+++ Dataset rows +++

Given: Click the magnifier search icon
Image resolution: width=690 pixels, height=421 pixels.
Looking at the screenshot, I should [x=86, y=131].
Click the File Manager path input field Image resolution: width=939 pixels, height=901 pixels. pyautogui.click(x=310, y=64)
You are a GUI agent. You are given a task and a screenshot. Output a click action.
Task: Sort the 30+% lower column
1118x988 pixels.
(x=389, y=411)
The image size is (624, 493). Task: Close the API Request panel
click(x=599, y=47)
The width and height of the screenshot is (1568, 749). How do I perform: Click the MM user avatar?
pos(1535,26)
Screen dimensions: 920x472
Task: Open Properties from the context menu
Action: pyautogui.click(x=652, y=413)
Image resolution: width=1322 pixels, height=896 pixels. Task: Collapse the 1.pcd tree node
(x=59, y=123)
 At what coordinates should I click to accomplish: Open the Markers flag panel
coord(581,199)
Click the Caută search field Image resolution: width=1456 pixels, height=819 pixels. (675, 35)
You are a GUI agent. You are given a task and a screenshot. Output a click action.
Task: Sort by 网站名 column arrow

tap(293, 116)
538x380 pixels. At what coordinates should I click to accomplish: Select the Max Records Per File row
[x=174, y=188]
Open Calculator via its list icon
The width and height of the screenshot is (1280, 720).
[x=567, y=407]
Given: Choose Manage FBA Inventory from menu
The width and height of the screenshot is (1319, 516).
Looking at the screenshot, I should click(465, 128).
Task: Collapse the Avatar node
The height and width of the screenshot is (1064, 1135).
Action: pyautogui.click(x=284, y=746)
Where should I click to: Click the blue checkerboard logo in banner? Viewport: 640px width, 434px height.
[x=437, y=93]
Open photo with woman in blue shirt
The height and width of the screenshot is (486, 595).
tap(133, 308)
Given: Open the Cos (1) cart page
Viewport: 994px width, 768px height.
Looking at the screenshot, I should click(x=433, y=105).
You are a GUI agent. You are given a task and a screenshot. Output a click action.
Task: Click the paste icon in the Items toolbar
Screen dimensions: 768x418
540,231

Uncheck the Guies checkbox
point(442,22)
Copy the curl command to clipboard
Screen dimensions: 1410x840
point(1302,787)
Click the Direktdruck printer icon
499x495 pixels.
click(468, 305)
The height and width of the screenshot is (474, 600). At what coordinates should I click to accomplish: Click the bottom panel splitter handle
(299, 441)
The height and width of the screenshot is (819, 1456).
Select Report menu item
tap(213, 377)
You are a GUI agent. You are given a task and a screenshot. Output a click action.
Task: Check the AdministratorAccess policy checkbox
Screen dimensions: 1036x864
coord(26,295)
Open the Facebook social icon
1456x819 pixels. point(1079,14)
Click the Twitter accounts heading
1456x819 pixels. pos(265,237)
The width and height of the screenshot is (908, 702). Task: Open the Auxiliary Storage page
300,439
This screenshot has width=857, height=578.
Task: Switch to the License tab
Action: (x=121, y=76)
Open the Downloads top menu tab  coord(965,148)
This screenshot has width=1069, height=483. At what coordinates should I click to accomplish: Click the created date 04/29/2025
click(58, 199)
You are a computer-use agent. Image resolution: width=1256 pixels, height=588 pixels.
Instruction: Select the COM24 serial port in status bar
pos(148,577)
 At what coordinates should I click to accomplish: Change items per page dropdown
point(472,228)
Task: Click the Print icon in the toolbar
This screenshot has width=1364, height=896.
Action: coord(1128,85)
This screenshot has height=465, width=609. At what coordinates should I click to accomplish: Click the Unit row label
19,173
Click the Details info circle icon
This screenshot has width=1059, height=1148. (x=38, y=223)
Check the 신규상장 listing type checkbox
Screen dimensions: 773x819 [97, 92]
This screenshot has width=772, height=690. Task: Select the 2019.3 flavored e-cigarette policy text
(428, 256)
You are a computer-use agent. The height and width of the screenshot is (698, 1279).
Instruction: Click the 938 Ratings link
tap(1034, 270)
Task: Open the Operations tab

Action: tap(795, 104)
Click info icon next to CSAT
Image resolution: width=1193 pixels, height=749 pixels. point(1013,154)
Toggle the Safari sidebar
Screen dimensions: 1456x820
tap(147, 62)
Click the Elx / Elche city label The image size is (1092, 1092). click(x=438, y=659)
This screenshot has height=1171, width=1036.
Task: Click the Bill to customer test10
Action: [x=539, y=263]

+++

§ Task requirements
Report every line in the data above that contains the string "icon", matching case exactly.

§ Result of the task
Given: Click the magnifier search icon
Open Calculator via its list icon
Task: Click the paste icon in the Items toolbar
Click the Direktdruck printer icon
Open the Facebook social icon
Task: Click the Print icon in the toolbar
Click the Details info circle icon
Click info icon next to CSAT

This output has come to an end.